Cooper cites two documents totaling 28 pages of highly technical information, zero advertising, impossible deadlines, a website that doesn't function, documents mailed to five-year-old addresses as among the factors that contribute to his disparaging assessment of the credit program.
From the Oct. 31 deadline, a month remains to set everything up with the educational institution. The deadline for that is Dec. 1.
"Here's the insanity. After posting your application form, you have to wait for the application to be approved and sent back to you and you get this little certificate that is reminiscent to me of winning a cruise. You get this stupid little certificate, which you then have to get to an institution that's going to offer you the program. That's assuming you know where that might be from going to the Internet, which your average 80-year-old is not very competent at doing.

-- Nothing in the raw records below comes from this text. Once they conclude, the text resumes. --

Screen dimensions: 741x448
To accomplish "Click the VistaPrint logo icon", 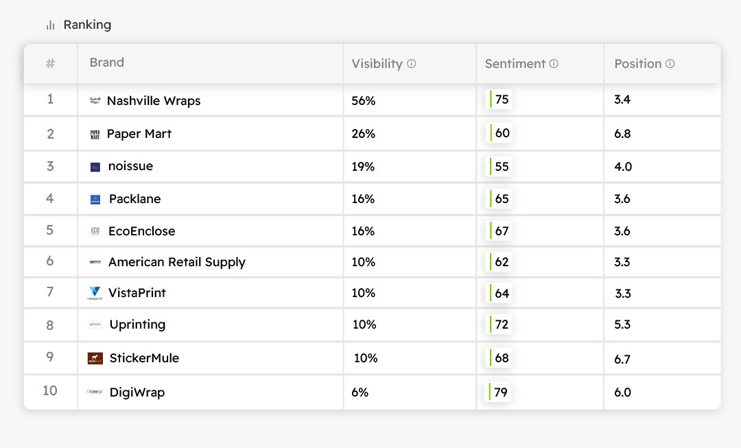I will pyautogui.click(x=95, y=293).
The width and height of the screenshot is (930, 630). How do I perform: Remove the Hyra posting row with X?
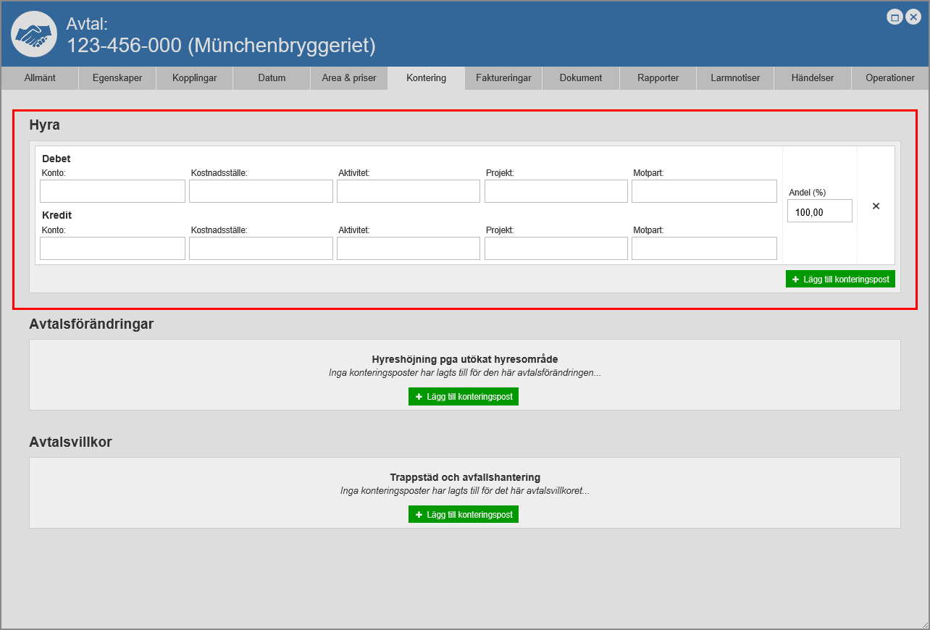876,206
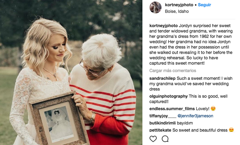Click the heart-eyes emoji after Lovely!
Viewport: 240px width, 145px height.
[x=213, y=109]
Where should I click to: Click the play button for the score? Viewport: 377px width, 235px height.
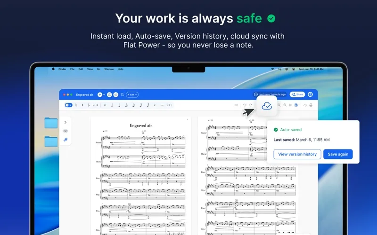[100, 95]
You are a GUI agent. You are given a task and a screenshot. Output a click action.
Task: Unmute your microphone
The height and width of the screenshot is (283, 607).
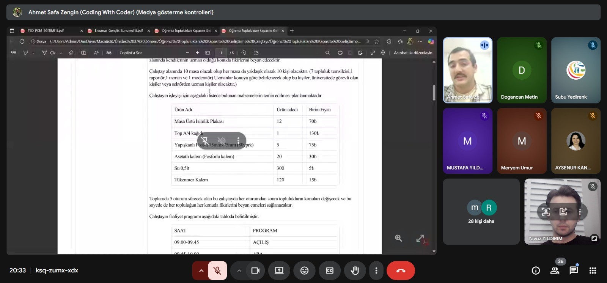coord(217,270)
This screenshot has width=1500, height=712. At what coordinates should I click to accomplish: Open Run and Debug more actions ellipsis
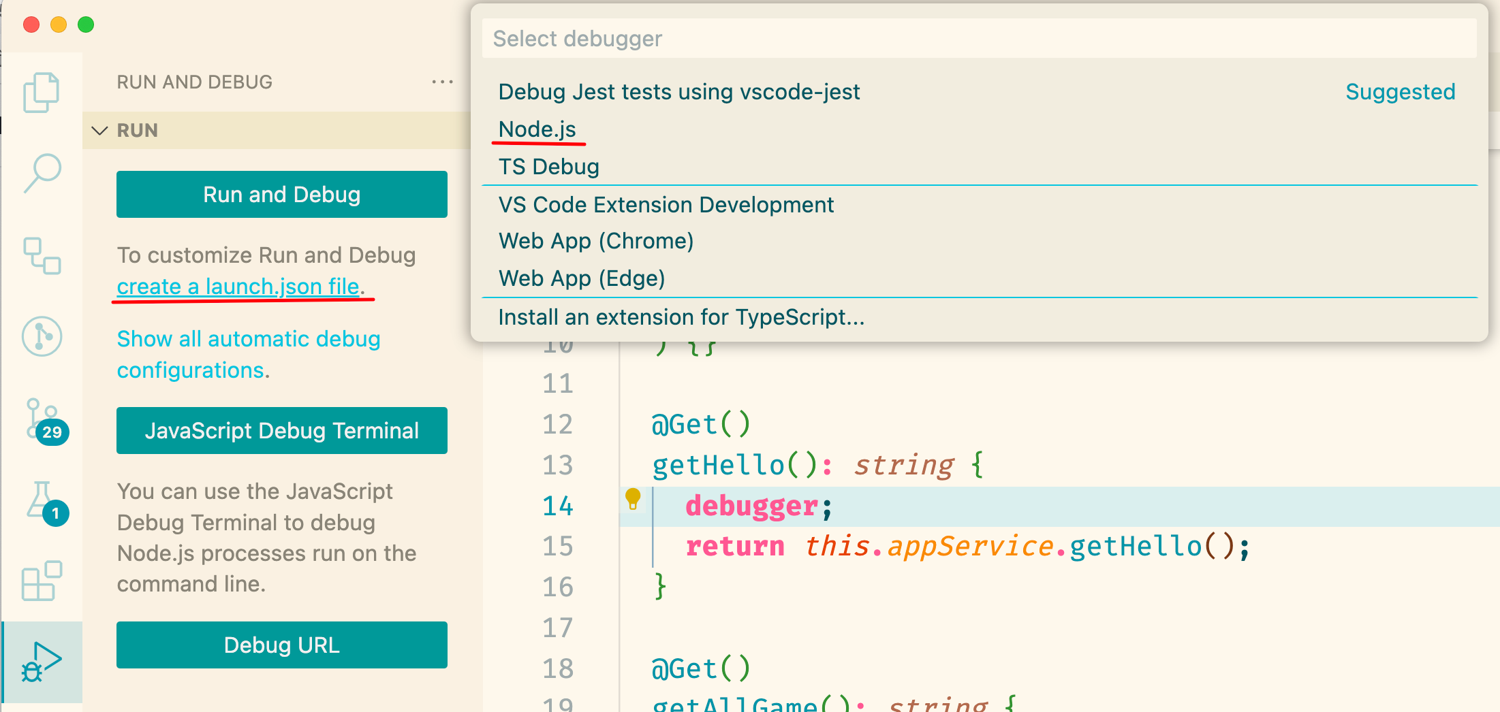442,82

"Then you have two weeks to get that institution to approve it and all that has to happen in 30 bloody days. And I hear, anecdotally, that some of these programs are causing problems already for people trying to get them approved. You have to have it in before Dec. 1 and if not, you are considered not to have a credit."
After Dec. 1, the value of unused personal credits will be transferred to the National Indian Brotherhood Trust Fund and the Inuvialuit Education Foundation to fund their own educational programs.

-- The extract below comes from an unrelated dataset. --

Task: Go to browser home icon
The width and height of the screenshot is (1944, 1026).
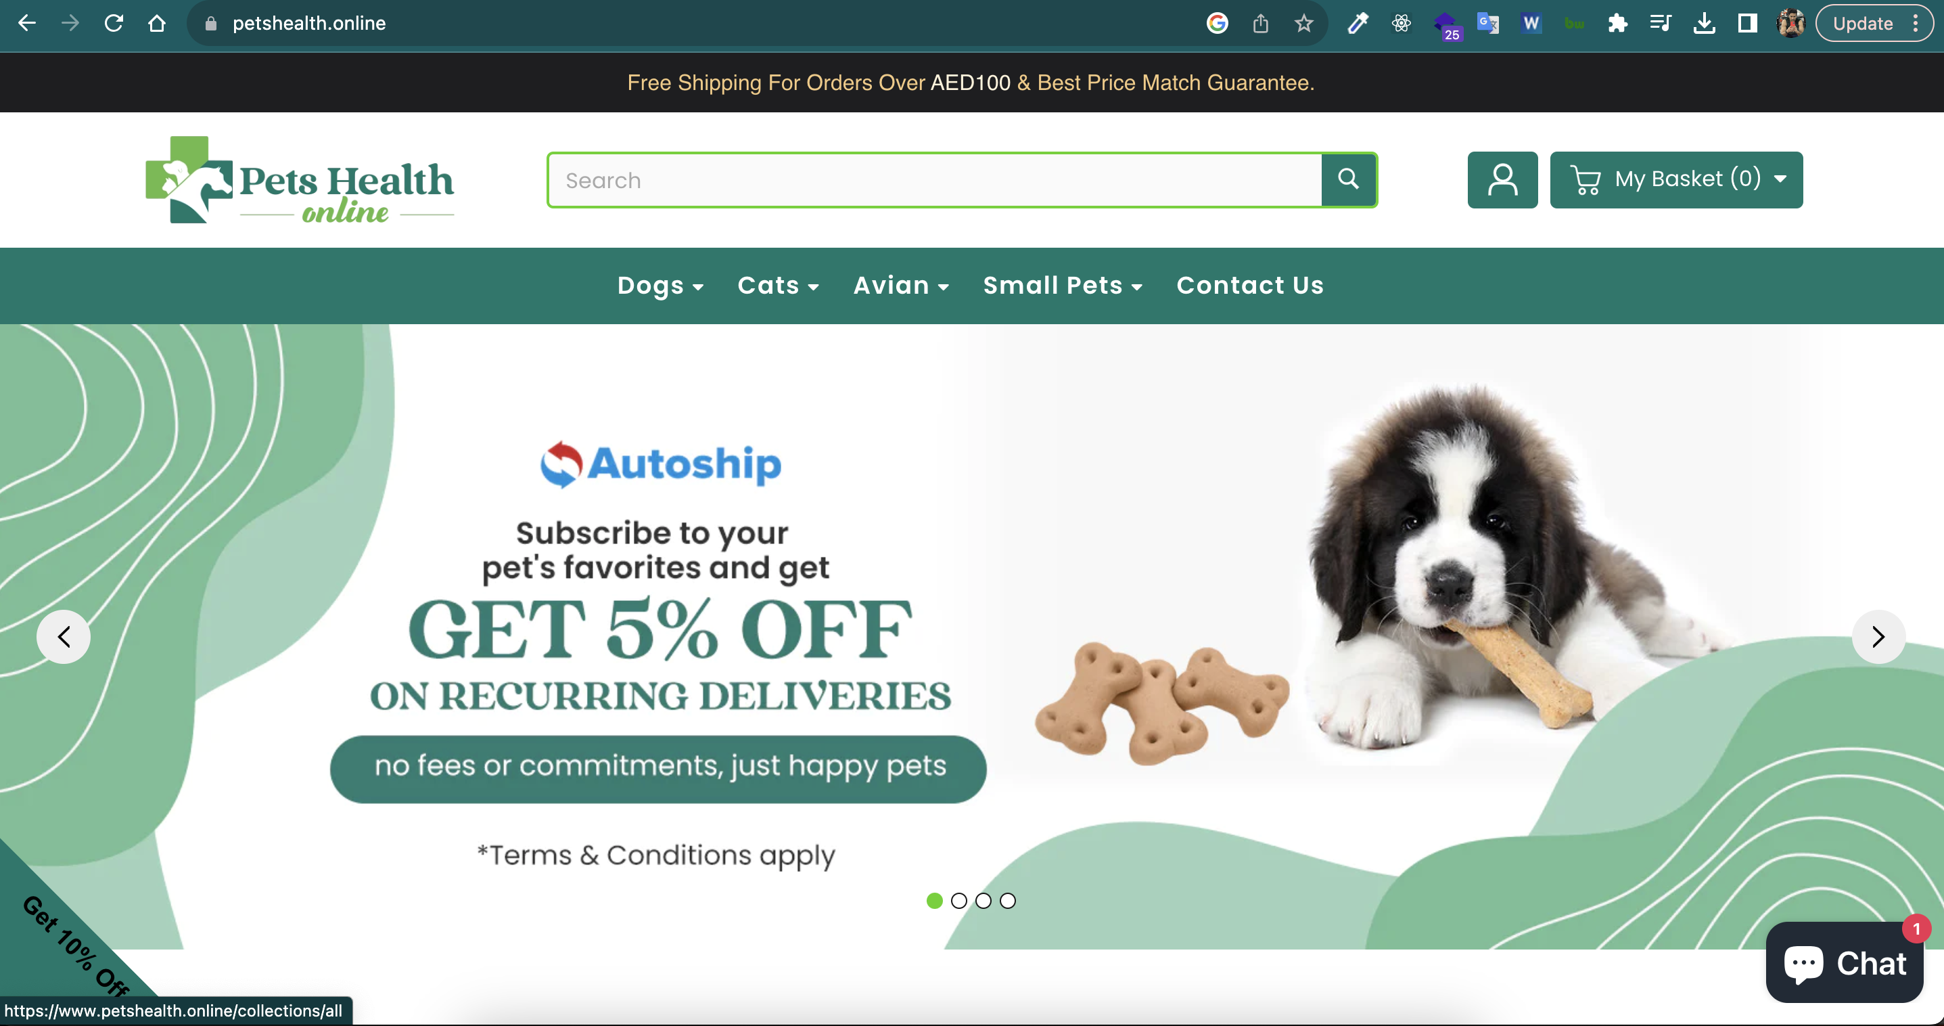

"Not only that, but they'd have upwards of 100,000 people that have to complete these programs by when? April 15, 2015."
Lawyers were intentionally kept out of the common experience payment, one part of the two-part settlement process, designed as a streamlined method to proceed for all former students. Others with more severe claims, such as sexual abuse and physical abuse, could proceed with the independent assessment process.
Cooper was one of the negotiators for the trust fund that feeds the education credit.

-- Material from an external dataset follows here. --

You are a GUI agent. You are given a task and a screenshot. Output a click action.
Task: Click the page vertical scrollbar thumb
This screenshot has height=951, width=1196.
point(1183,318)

"It was all good intentions. We don't want the federal government to have any incentive to reduce the amount that is paid out to any of the parties. We don't want them to say, 'We can save ourselves a billion dollars by being difficult.' We removed the incentive to the federal government to do that by saying, 'Here's what you're paying' - I think it was $1.9 billion - 'and if it turns out that the payout is $1.5 billion, you don't get to keep the other $400 million.'"
The common experience payment process closed in September 2012, the remaining money was placed in the trust fund and, in early 2014, the education credit was announced.
"I don't know how much is in there. I wasn't able to find out. It's more than $40 million, because that was the trigger. I would be surprised if it were under $200 million. It's fairly significant."
The idea, said Cooper, was for as much money as possible to go to individuals and their family.
"The people who put this program together should be ashamed. As far as I'm concerned, they're victimizing the common experience survivors again."
Cooper compares the credit program to the common experience payment process.
"At least the CEP was a two- or three-page document. I've got 28 pages in front of me of documents that are primarily in English (for this credit). When you compare this to the four years people had to complete the CEP process, with a massive program out there to advertise it, with workers going into communities, with workshops put together by First Nations, Inuit and other groups to make sure this was done ... and then you have this colossal mess."
As former students become aware of the extent of the program's failings, some are fighting back. In Manitoba, a petition is circulating.
It reads: "Survivors legally represent themselves, and are fully capable of making their own informed decisions and choices.
"The process and terms and conditions for applying for the $3,000 personal education credit are unjust, biased, does not reflect true restitution and reconciliation, and are a barrier to accessing educational initiatives."
Cooper has received multiple phone calls and desperate pleas on Facebook for help from clients about how to access the education credit. "People are confused," he said.
Unfortunately, as Cooper notes, the age range for former students is about 60 to 90 years old.
Asked what real recourse former students have, Cooper replies, "I don't know. Go to court? This was court-ordered, so what's your recourse? Go back to court."